K2 Cyber’s Hannes: New MGA starting with “blank slate” and power of existing platform
K2 Cyber’s Meghan Hannes said that the newly-launched venture plans to combine the power of incumbency brought about by K2’s existing industry relationships and product set with the opportunity to take a “blank slate” approach to cyber.
Those were among the key takeaways from an exclusive interview with The Insurer TV on the sidelines of NetDiligence’s Cyber Risk Summit in Miami Beach this week, where Hannes spoke to the media for the first time since the MGA’s January launch.
The Insurer broke the news of the venture’s launch in January, which includes former CoverHound CEO and CyberPolicy founder Keith Moore as CEO, and former Liberty and Coterie executive Ray Lynch as president and COO.
“There was an opportunity in the market that I had seen from portfolio management in cyber at several different carriers, in my past experience, and there was a lot of opportunity for not only innovation, but also economic efficiency in those processes,” Hannes said.
“We’re looking to combine not only the lessons learned in historical portfolio management, but also utilising tools that have come online in the last 12 months into our value proposition,” Hannes explained.
The industry veteran has also worked at major underwriters that include Beazley, Hiscox, Axis, The Hartford and Chubb.
Bob Kimmel-led K2 Insurance Services – launched in 2011 – has built out a diversified platform targeting niche segments and has grown to having around $1.6bn in premium under management.
Delivering value to K2’s existing customer base
Asked what a cyber offering could look like within the K2 platform that would be different from what could be achieved within the confines of a typical balance sheet carrier, Hannes said the answer is “really simple”.
The new cyber MGA is looking to deliver value to K2’s existing customer base, and “meet them at the point of purchase and improve the customer experience”, Hannes said. She noted that the MGA is launching with deep distribution relationships along with underwriting management expertise – elements that other cyber MGA launches “have yet to enjoy”.
“[It’s] not just about claims, [it’s] not just about underwriting or risk engineering – but how do you thoughtfully bring those components together to favourably influence a P&L and ultimately serve your customers [and] meet them at the point of where they're at, but also in a digestible manner?” Hannes added.

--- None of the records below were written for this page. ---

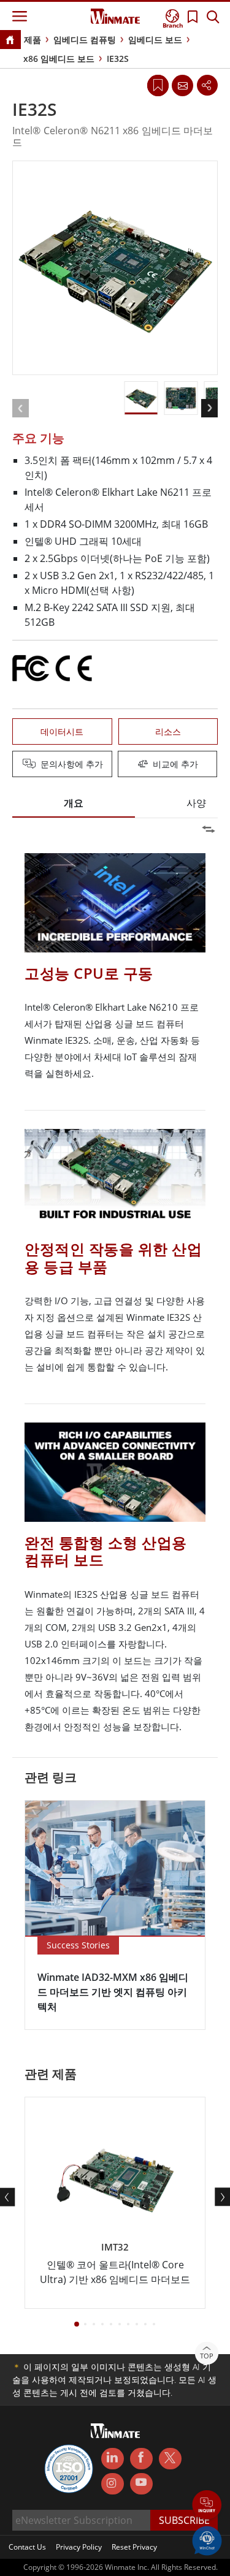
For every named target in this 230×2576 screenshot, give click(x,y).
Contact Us (27, 2547)
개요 (73, 803)
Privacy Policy (79, 2547)
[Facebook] (141, 2459)
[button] (207, 2506)
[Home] (10, 41)
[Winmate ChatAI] (207, 2540)
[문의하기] (182, 85)
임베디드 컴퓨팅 (84, 39)
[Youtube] (141, 2484)
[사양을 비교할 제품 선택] (116, 765)
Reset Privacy (134, 2547)
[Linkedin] (112, 2459)
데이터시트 (61, 731)
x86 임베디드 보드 (58, 58)
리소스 (168, 731)
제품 (32, 39)
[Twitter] (170, 2457)
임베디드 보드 (155, 39)
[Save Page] (158, 84)
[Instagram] (112, 2483)
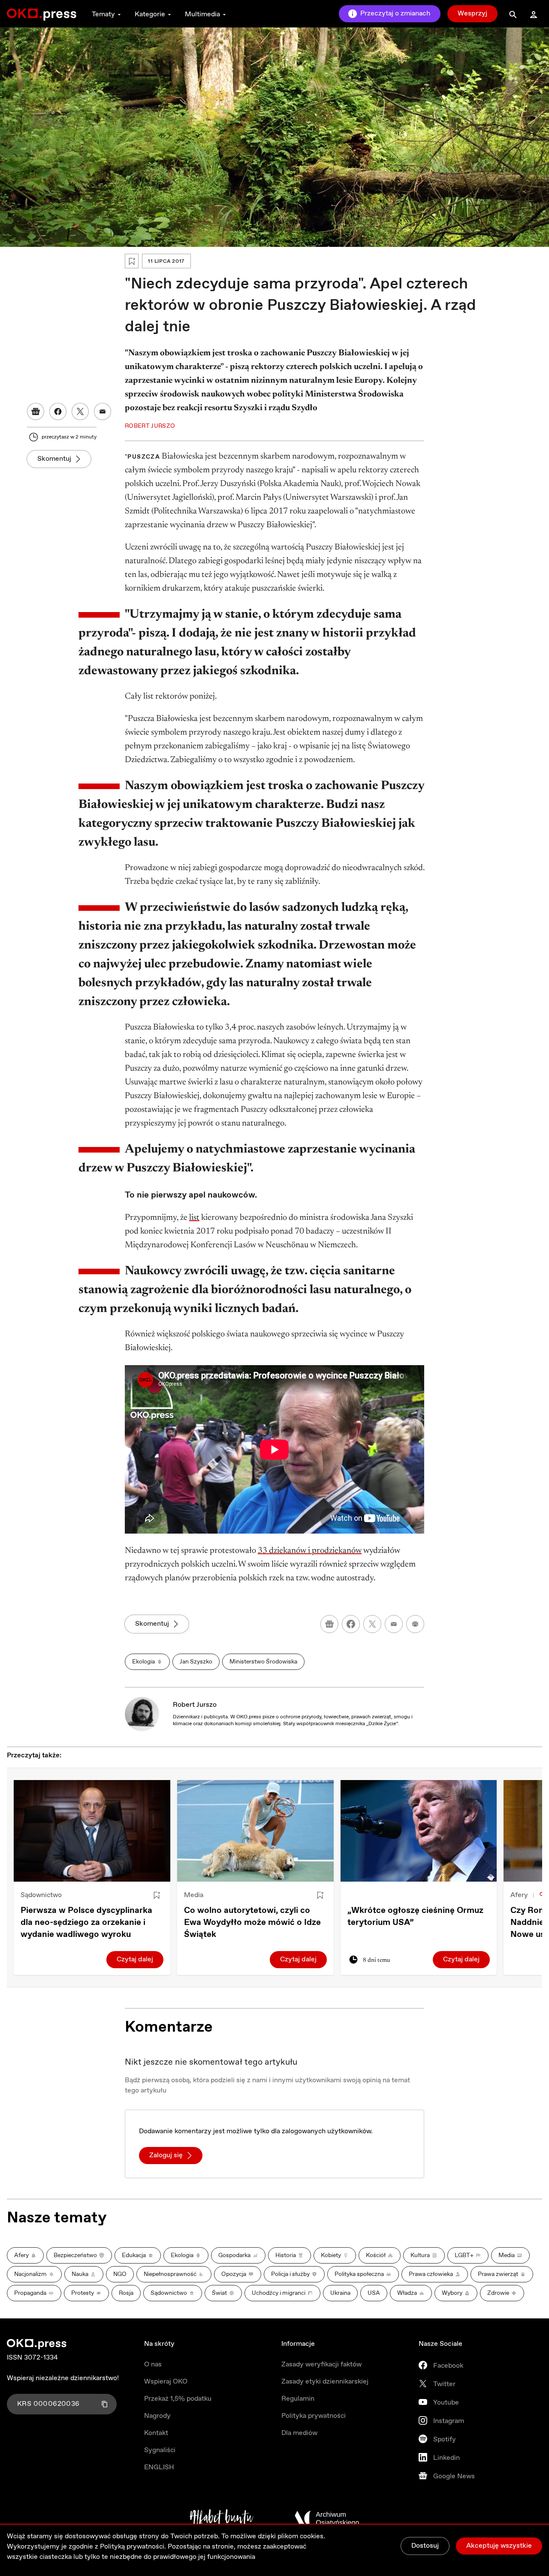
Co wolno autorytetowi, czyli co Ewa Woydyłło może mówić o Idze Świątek (252, 1922)
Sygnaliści (159, 2450)
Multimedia (202, 14)
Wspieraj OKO (165, 2381)
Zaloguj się (166, 2155)
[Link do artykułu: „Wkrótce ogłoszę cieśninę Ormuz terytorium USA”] (419, 1831)
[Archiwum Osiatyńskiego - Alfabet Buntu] (221, 2518)
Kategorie (150, 14)
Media (193, 1895)
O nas (153, 2364)
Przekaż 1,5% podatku (177, 2398)
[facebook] (351, 1624)
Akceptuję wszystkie (499, 2545)
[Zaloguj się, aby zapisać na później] (156, 1895)
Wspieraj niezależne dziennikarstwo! (63, 2378)
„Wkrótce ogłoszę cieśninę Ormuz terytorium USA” (415, 1916)
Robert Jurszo (195, 1704)
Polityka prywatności (313, 2415)
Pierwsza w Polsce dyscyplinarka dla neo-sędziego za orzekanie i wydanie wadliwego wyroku (86, 1922)
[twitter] (372, 1624)
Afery (519, 1895)
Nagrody (157, 2415)
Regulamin (297, 2398)
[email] (394, 1624)
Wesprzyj (472, 13)
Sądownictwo (41, 1895)
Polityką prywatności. (133, 2546)
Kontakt (156, 2433)
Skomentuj (54, 458)
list (194, 1217)
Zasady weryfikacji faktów (321, 2364)
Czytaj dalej (135, 1959)
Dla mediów (299, 2433)
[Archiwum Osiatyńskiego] (327, 2518)
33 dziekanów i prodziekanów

K2 has excelled by taking a specialist approach, and Hannes also discussed how K2 Cyber will fit the platform’s overall approach to tackling niche segments.
“The vision that Bob Kimmel had when he started the company was spot on in terms of understanding the niches and the behavioural buying powers to grow a business – and cyber is no different,” she said.

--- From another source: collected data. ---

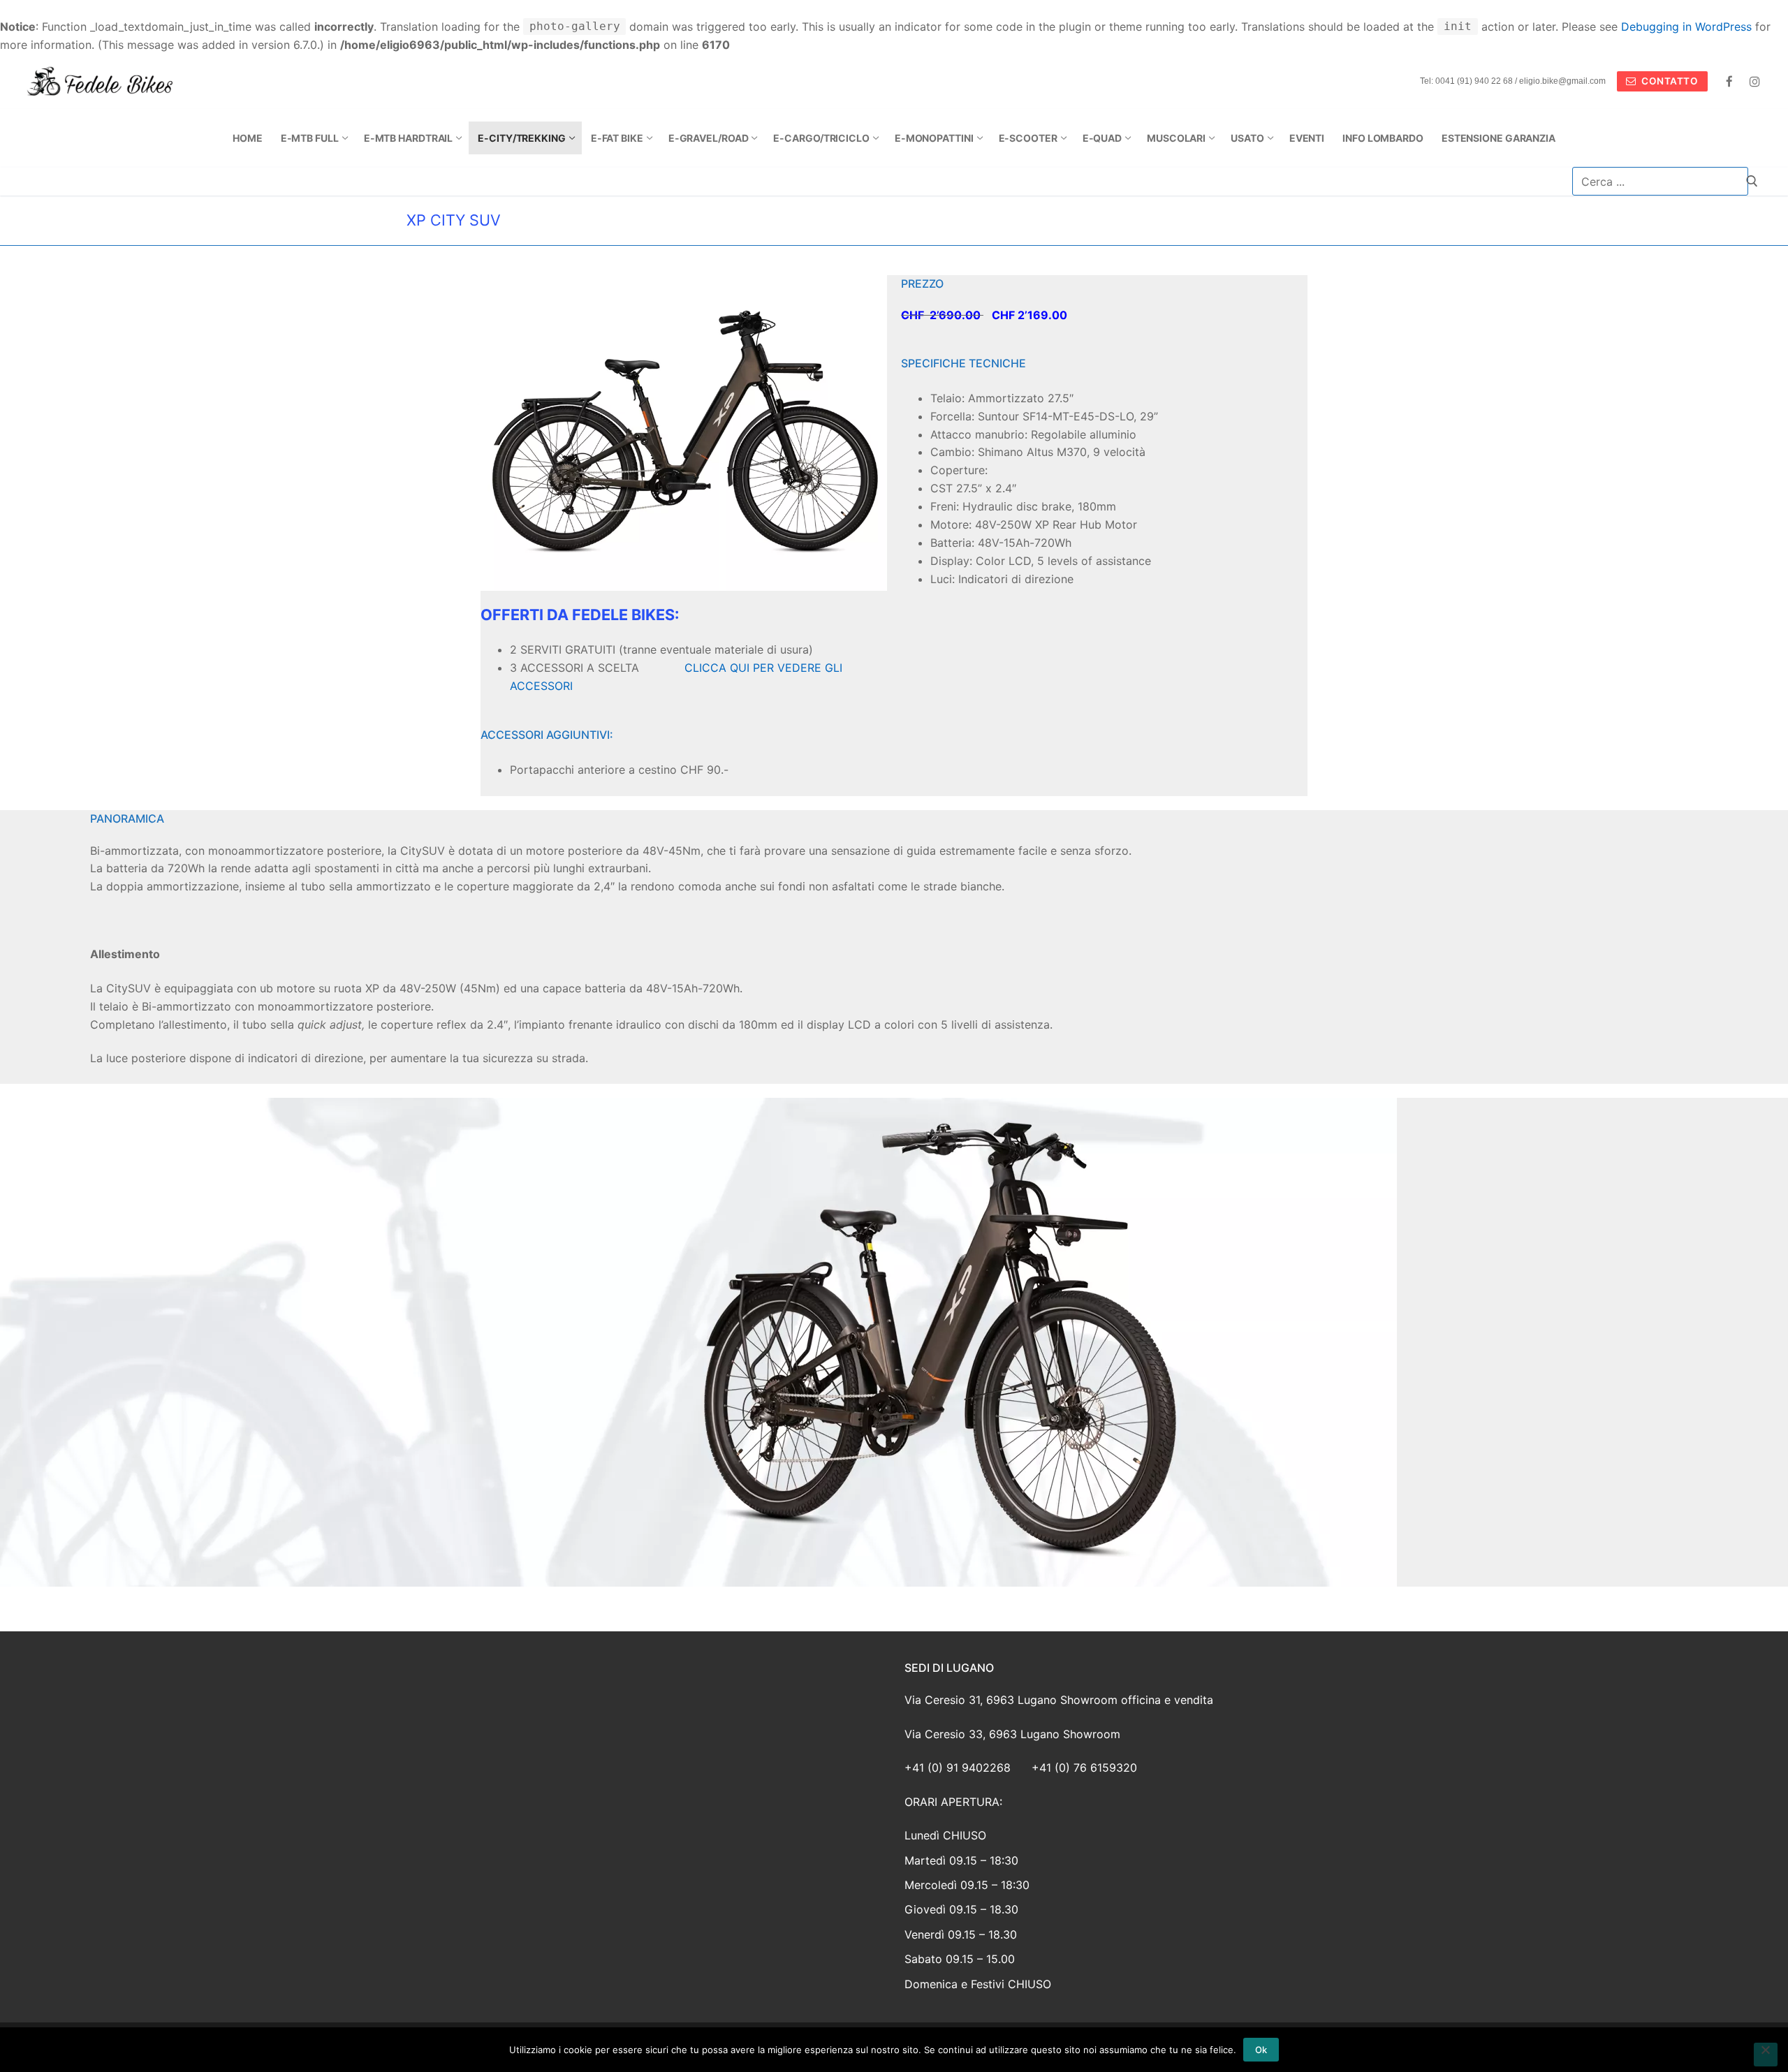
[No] (1766, 2054)
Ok (1261, 2049)
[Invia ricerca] (1752, 180)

“[K2 Cyber] is taking that model of the first wave of MGAs… and bringing the power of the K2 model into cyber where we can attack niche markets that are either underserved or not served at all in terms of that continual customer behavioural analysis, and what not only gets buyers but keeps buyers, and makes them better risks,” Hannes added.

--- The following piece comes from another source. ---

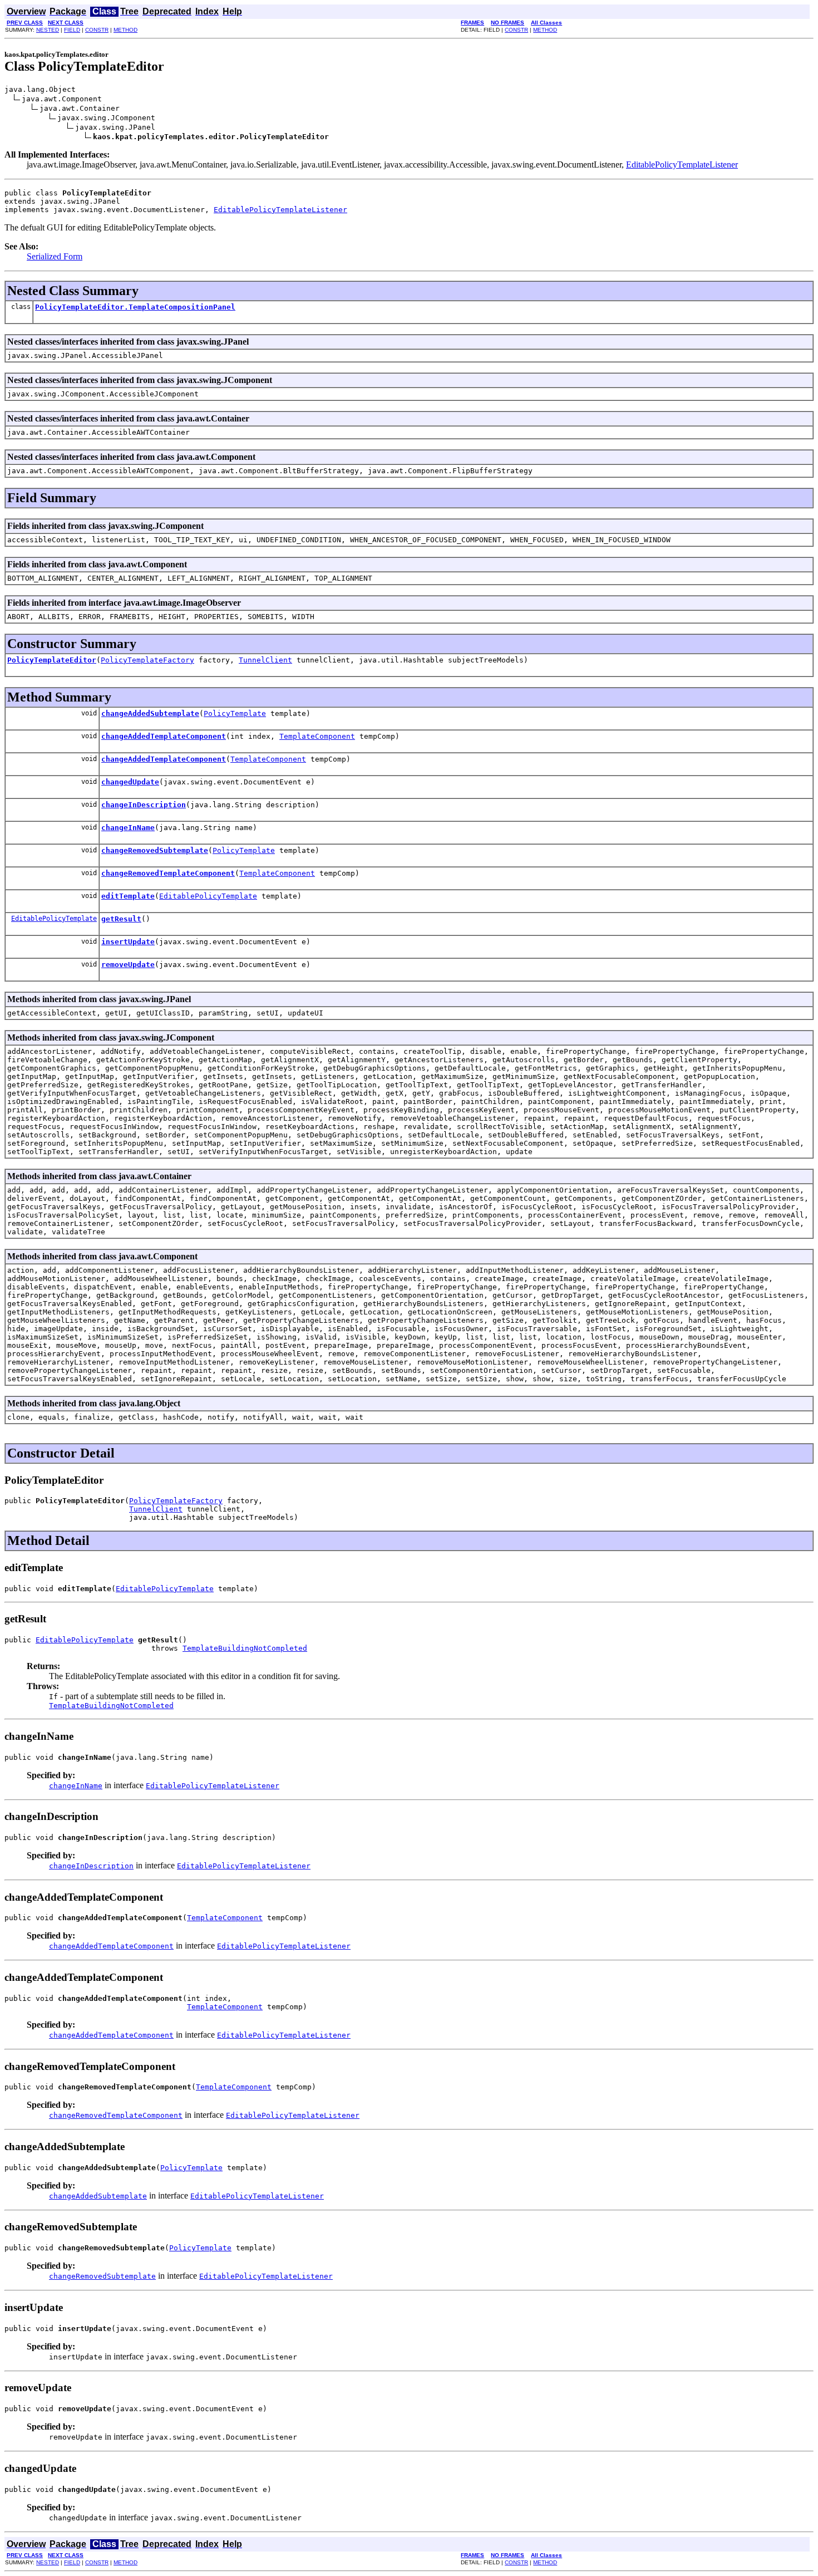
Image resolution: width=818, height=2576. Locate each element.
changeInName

Strong interest from around the industry
Hannes was coy about the MGA’s ultimate ambitions and what its product may ultimately look like, but said that the business has had no shortage of interest from potential trading partners about contributing to the new venture.
“The interest in K2 Cyber has quite literally been overwhelming in the best possible sense from either reinsurers or carrier partners looking to get involved. And frankly, they're coming to us with problems to solve as much as we're articulating the issues that we've all seen in our historical experience, and [are] just very ripe for a solution on that next generation of cyber insurance,” she said.
The ambition of K2 Cyber, Hannes said, is to “bring that cyber lens into the fold of the massive distribution network” that K2 has, while “taking the lessons learned of that historical distribution network that I've not only grown up in, but obviously intricately know, from the last particularly seven, eight years as a portfolio manager”.
“The fundamentals still apply”
Hannes also discussed the launch in the context of current market conditions, which have stablised in the past year after soaring rate increases and restrictions in appetites, which have led to an influx of capacity in the market.
“The fundamentals still apply,” Hannes explained.
“And so when you've got a blank slate, like K2 Cyber has, you can take those fundamentals of portfolio management of technical pricing sufficiency, of economically advantageous underwriting, and bring that into an offering for our carrier partners,” she said.
“What it has to do with the market is that obviously, we went through a lot of change, and [we had] years of account 2019, 2020 and 2021, where we learned what technical pricing, [rate] sufficiency really means, and we as an industry now have the data to back it up,” Hannes added.
Other cyber MGAs have not benefited from having the “historical infrastructure” of a mature underwriting business – like “sound portfolio management” where data-driven insights are used “at the point of underwriting”, she added.
Hannes declined to elaborate on hiring plans for the new business and whether it plans to take a “low-touch” approach, but did lay out a vision of the firm’s approach.
“As a portfolio manager and a product head, I deeply understand what drives the underwriters in their day-to-day operations and you need to align that drive and intrinsic thirst for knowledge into their day-to-day job of not necessarily individual account underwriting but also directly contributing to portfolio management,” Hannes commented.